Signs of Elder Abuse at Virginia Nursing Homes
Elder abuse is a problem in Virginia and elsewhere. When we entrust an elderly relative to the care of a nursing home or an assisted living facility, we expect them to be placed in good hands. This is not always the case.
Many facilities in Virginia fail to meet standards. A report by Medicare found inspectors found violations at one in four nursing homes in the state since 2014, the Virginia Gazette reported. Inspectors gave more than 70 homes penalties for care violations.
Elder abuse takes many forms. It involves physical, mental, and financial abuse. Relatives should look out for the signs of elder abuse in Virginia. They include:
If an elderly relative is showing the signs of malnutrition in the absence of an illness, he or she may have been deprived of food and drink or other basics.
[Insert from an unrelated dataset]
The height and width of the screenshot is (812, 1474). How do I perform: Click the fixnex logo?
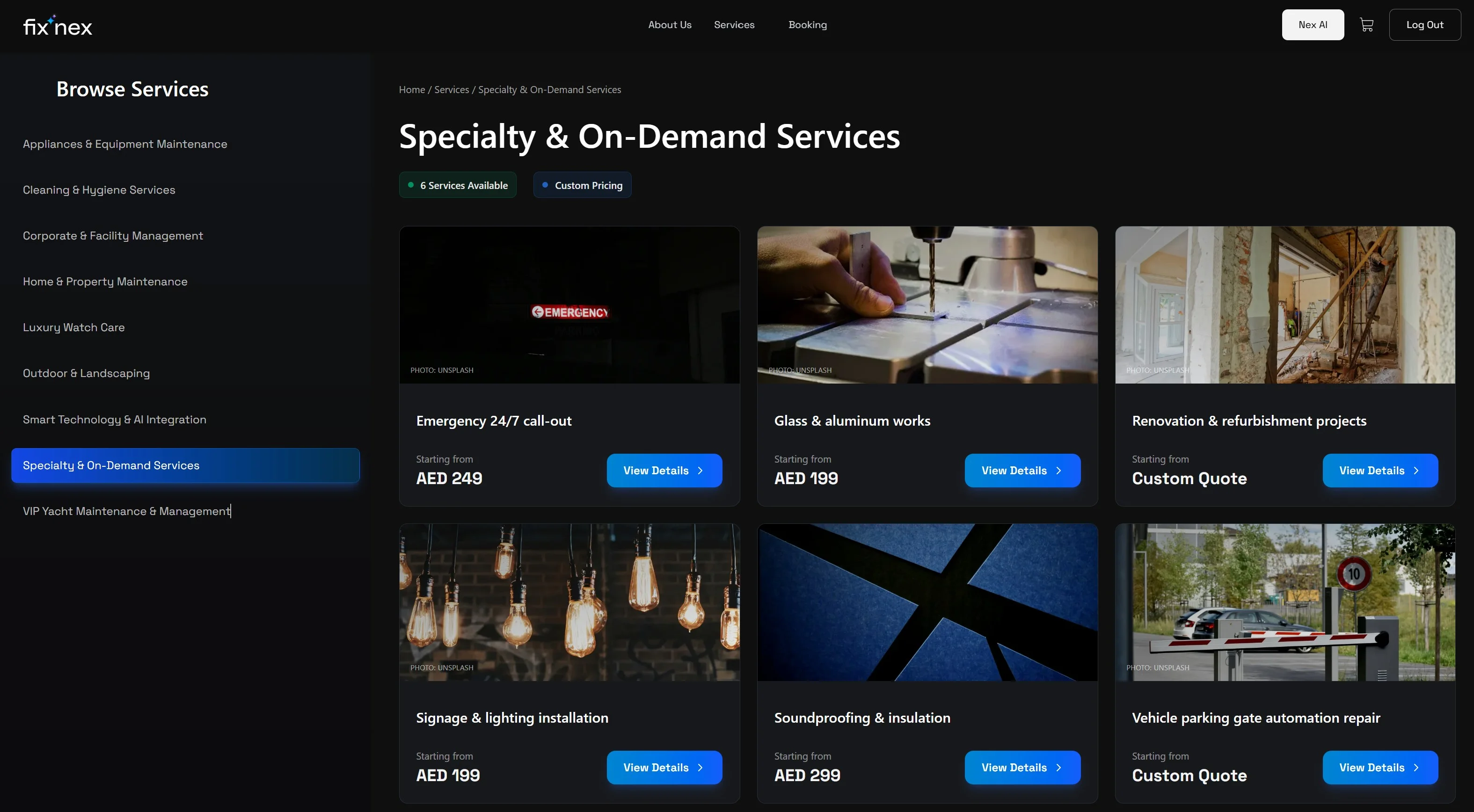57,25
Nursing home workers have a duty to clean and care for a resident. Poor hygiene is a sign of nursing home neglect and abuse.
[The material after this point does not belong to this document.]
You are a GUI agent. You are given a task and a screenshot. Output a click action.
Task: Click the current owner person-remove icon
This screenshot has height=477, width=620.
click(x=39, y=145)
Immobile nursing home residents are vulnerable to bedsores. At their most extreme, bedsores cause infections and can prove deadly. Bedsores are also known as pressure ulcers. There are four stages ranging from darker skin to open wounds with exposed bones. The National Pressure Ulcer Advisory Panel provides further information on the four phases. Home workers have a duty to move residents regularly to prevent the formation of bedsores.
Frequent emergency room visits
Elderly people are more likely to fall than people of other ages. However, frequent E.R. admissions often indicate elder neglect and abuse. Nursing home staff have a responsibility to prevent residents from falling. Workers must put up bed rails around residents who are vulnerable to falls. Regular admissions to the emergency room may also point to deliberate physical abuse.
Appearing drugged or confused
Elderly relatives who appear sedated may be overmedicated. In the past, many nursing homes used powerful drugs to control residents. This practice is now unlawful.
Residents of nursing homes and assisted care facilities can also be under-medicated. This is also serious elder abuse because they are being deprived of the medication they need for their health conditions. If medication is missing or a relative appears to be in pain, staff may be stealing medications.
Being withdrawn or unwilling to talk
Withdrawn behavior or an unwillingness to talk may be a sign of bullying or emotional abuse at a nursing home. Abusers often threaten older people and warn them of consequences if they report their behavior.
Bruises, cuts, welts, and burns
Always report signs of physical abuse like bruises, cuts, and burns to law enforcement. These are signs nursing home workers are deliberately assaulting older people.
Lack of basic amenities
Neglect is one of the most common forms of elder abuse. Often nursing homes are under-staffed or inexperienced nursing staff are unaware of the needs of elderly people. Make sure your relative has access to basic amenities like food and water.
A decline in the resident’s living standards
If you notice a decline in the living standards of a relative, he or she may be a victim of financial abuse. Make sure you know who has control over your relative’s finances and your relative is in control of their money.
An unexplained sexually transmitted disease
In 2017, a CNN report pointed to widespread sexual abuse of elders at nursing homes and assisted living facilities in the United States. You should be aware of the potential signs of sexual abuse including an elderly relative being diagnosed with an STD, bruises on their thighs, and inappropriate relationships with nursing staff.
Residents Wandering Away
Wandering and elopement is another form of elder abuse. Nursing homes often house elderly residents with dementia and Alzheimer’s. They have an obligation to maintain a secure environment. When elderly residents wander off the premises, they are likely to get lost and can quickly succumb to heat, cold or get hurt on highways.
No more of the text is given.